Analyzing and Improving an MLB Pitcher's Decision Making and Execution with Machine Learning (2021-US-EPO-871)
A pitcher in Major League Baseball relies on a combination of strategy, deception, skill, and execution to be successful. Their sole job is to get an out for each batter they face.
To do so, they analyze the situation for each pitch and ask themselves questions like, "How many balls and strikes are there? Are any runners on base? What’s the score?” They also consider decisions like “What pitch should I throw and where? How fast should I throw it?”
Based on the answers to these questions, the pitcher will carefully decide which approach he thinks has the best chance of sending each batter back to the dugout. The release point of the ball, spin rate, and breaking amount all contribute towards physically executing each pitch to the best of his ability.
Most pitchers are likely aware of their biggest strengths, but do they have any hidden strengths that aren’t being used to their full potential? How does a pitcher’s actual success and potential success stack up with others?

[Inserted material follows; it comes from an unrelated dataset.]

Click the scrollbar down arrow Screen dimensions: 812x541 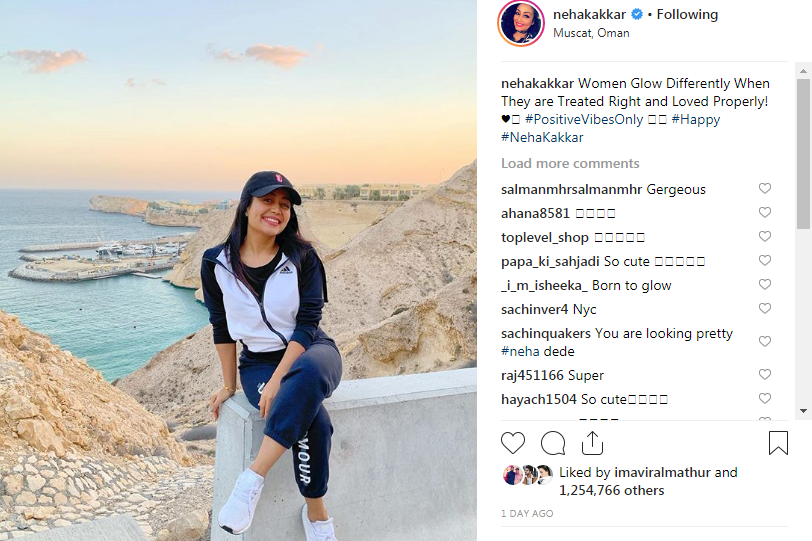coord(803,411)
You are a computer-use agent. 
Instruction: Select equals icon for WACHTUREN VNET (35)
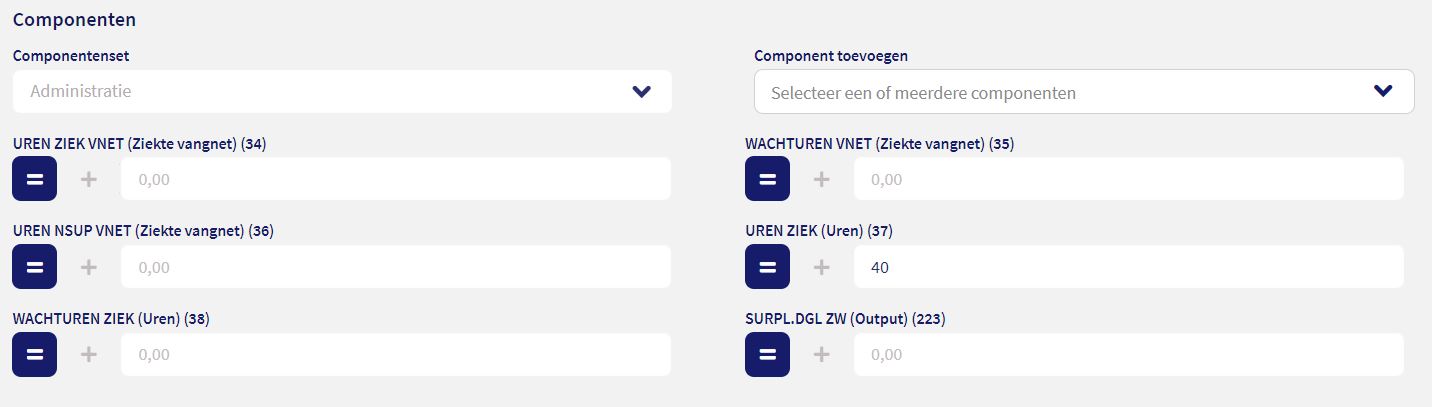click(767, 179)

These questions are answered using JMP 16 Pro’s new enhanced log and model screening features, JMP’s R functions to access Bill Petti’s “baseballr” package from Baseball Savant at MLB.com, and more.
Important Note
-In the abstract (and at 1:28 in the video), I mention using JMP's R functions to access the "baseballr" package. This data was originally accessed a couple of years ago under different versions of JMP and R, and unfortunately they are not currently compatible. I have included two options below for accessing the data used in the presentation.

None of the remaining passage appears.